_Source_
+ + +

[phobos] Fwd: Re: Ruling out arbitrary cost copy construction?

David Simcha dsimcha at gmail.com
Mon Nov 1 09:30:06 PDT 2010


Can someone please fill me in?  Despite Michael Fortin's repeated attempts
to explain it, I still don't understand how the status quo could generate a
race condition under reasonable, real-world scenarios.  As I understand it
(please correct whatever reasoning is wrong):

1.  Incrementing/decrementing a size_t is atomic (i.e. has no intermediate
state) on x86 and probably just about any other arch.  It is not, however,
guaranteed sequentially consistent unless you use the lock instruction.

2.  Stopping the world to do GC acts as an implicit fence.  If it didn't,
then GC would be horribly broken.  This means that all refcount
increments/decrements that happened in the owner thread should be visible to
the collecting thread upon starting a collection.

+ + +

_Supplied data_
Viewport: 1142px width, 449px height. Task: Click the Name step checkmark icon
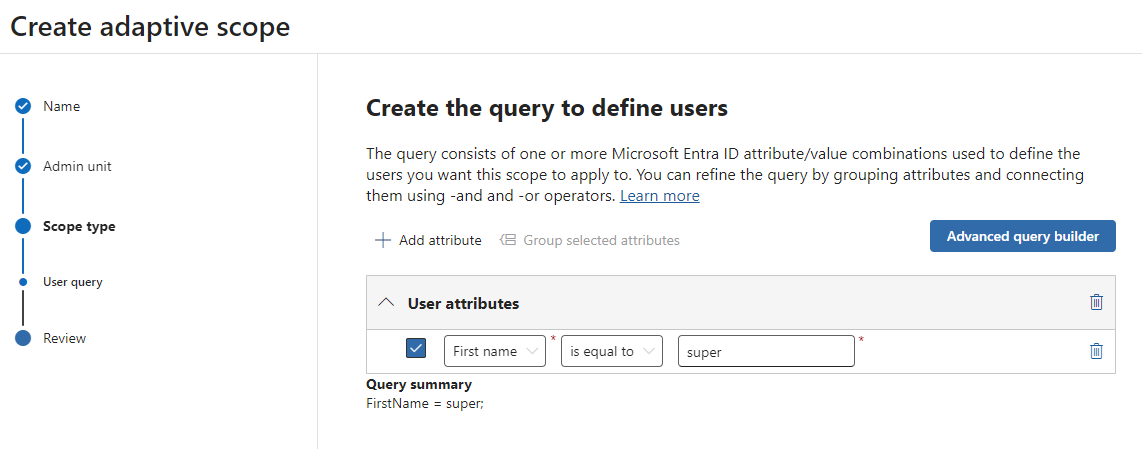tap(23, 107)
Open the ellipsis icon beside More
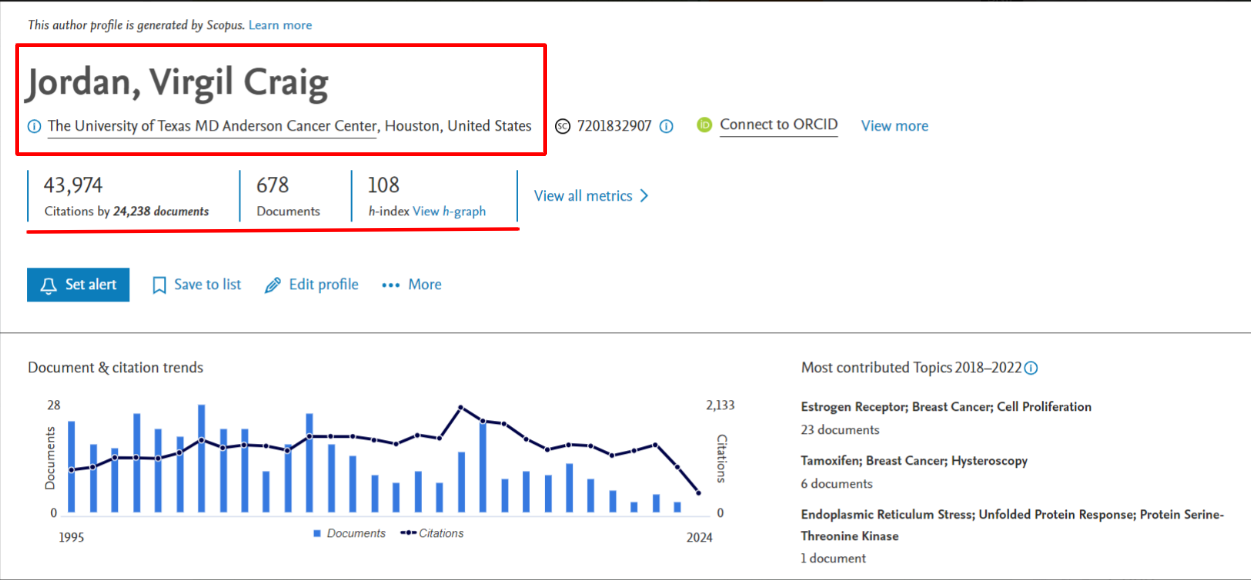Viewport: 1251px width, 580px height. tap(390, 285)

+ + +

_Written tasks_
A – According to the post on refcount race conditions, what does stopping the world to do garbage collection act as?
B – Extend the post on refcount race conditions by writing what comes after its last sentence, keeping its numbered-point style.
The lines above can be set aside.

_Results of the exercise_
A – An implicit fence.

B –
3.  You'd need some kind of fence (explicit or implicit) on terminating GC
anyhow, to make data structures updated by the GC thread visible to all
threads, thus making any increment/decrement of the reference count field
done in the GC thread visible to all threads.

On Mon, Nov 1, 2010 at 12:17 PM, Andrei Alexandrescu <andrei at erdani.com>wrote:

> On 11/1/10 10:59 AM, Michel Fortin wrote:
>
>> Le 2010-11-01 à 0:21, Andrei Alexandrescu a écrit :
>>
>>  Alright, then how do we solve refcounting of constant objects (see
>>> Michel Fortin's question)? My solution involves casting away const
>>> and keeping immutability information at runtime. Is that
>>> acceptable?
>>>
>>
>> I don't see a big problem in bypassing const. But const objects might
>> be immutable, and immutable objects are implicitly shared. So for
>> immutable objects you'll need to use atomic increment/decrement on
>> the reference counter; is this why you want to keep track of
>> immutability at runtime?
>>
>
> I keep immutability info during runtime to avoid trying to write to
> immutable data.
>
> I'm not sure about what to do for the GC affecting the reference count. It
> does look like we need to use atomic refcounting, which is a major setback
> for the entire approach.
>
> In brief, if we want to go with cheap copy construction, we don't currently
> have a solution.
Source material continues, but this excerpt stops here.